- _WHAT YOU SHOULD DO_
Without including any pictures, write out the listing below exactly.

:: LISTED ENTRIES

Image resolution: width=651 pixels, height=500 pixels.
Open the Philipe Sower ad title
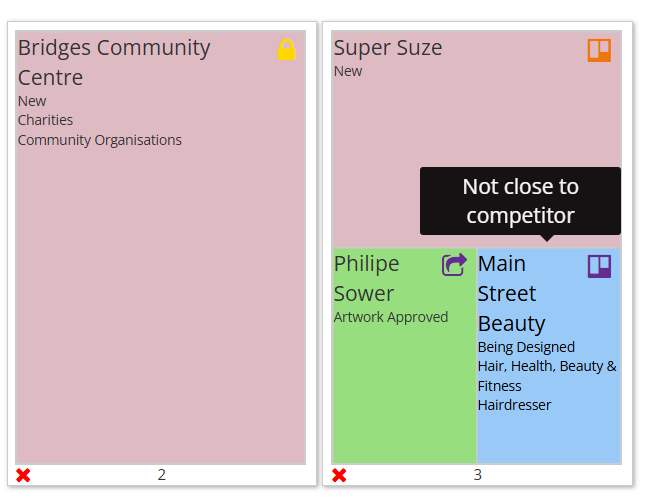pyautogui.click(x=366, y=278)
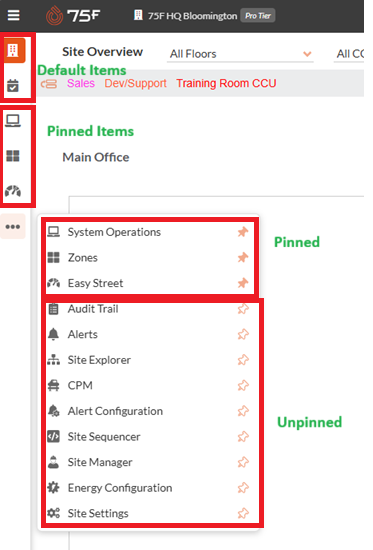373x550 pixels.
Task: Click the Easy Street gauge sidebar icon
Action: tap(13, 191)
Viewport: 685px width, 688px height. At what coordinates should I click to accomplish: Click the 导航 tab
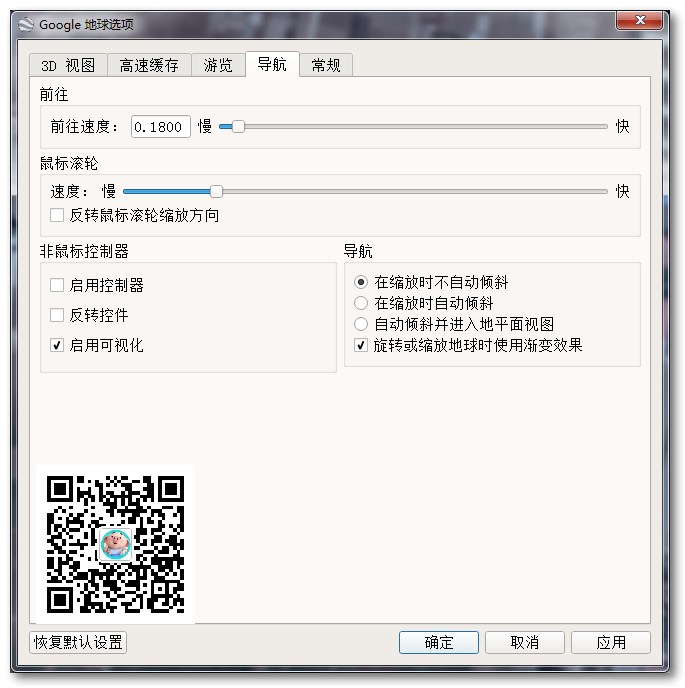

::::

- _RESPONSE TO THE TASK_
Image resolution: width=651 pixels, height=500 pixels.
Open the Philipe Sower ad title
pyautogui.click(x=366, y=278)
373x550 pixels.
Task: Click the Easy Street gauge sidebar icon
Action: tap(13, 191)
Viewport: 685px width, 688px height. At what coordinates should I click to accomplish: Click the 导航 tab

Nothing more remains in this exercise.